Starting at the line that has "Given: Pick the azure 8 vCPU 16GB row" and stopping after the line that has "The height and", reproduce the listing below exactly; omit everything else.

* _Input for this task_

*****

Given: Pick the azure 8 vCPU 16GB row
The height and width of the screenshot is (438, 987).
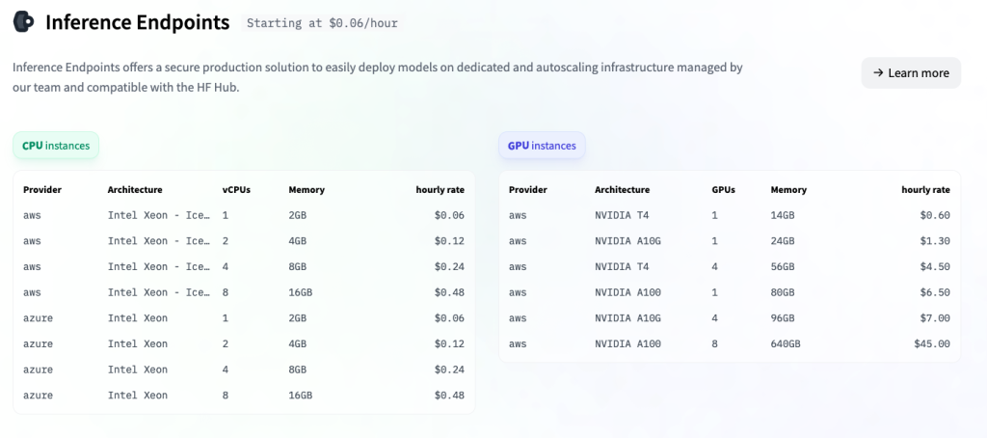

*****

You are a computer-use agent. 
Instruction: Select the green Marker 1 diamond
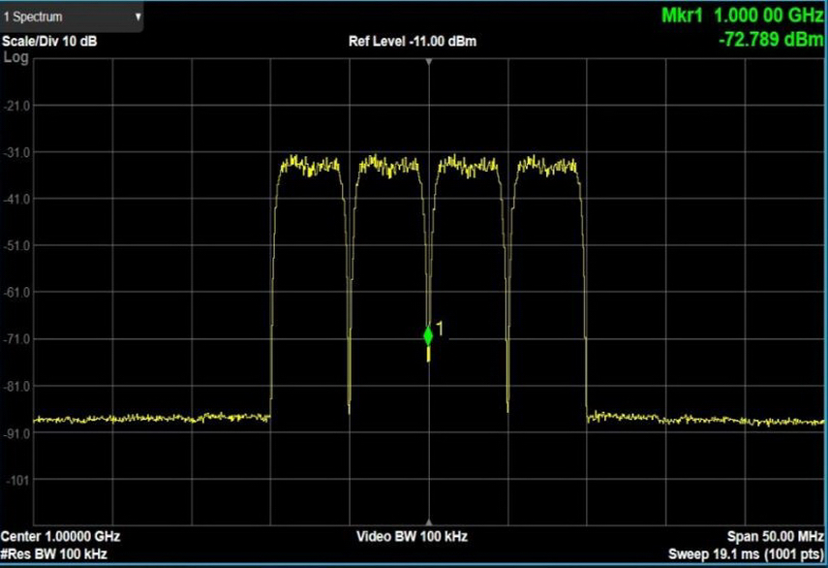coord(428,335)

*****

* _Worked solution_
Given: Pick the azure 8 vCPU 16GB row
The height and width of the screenshot is (438, 987).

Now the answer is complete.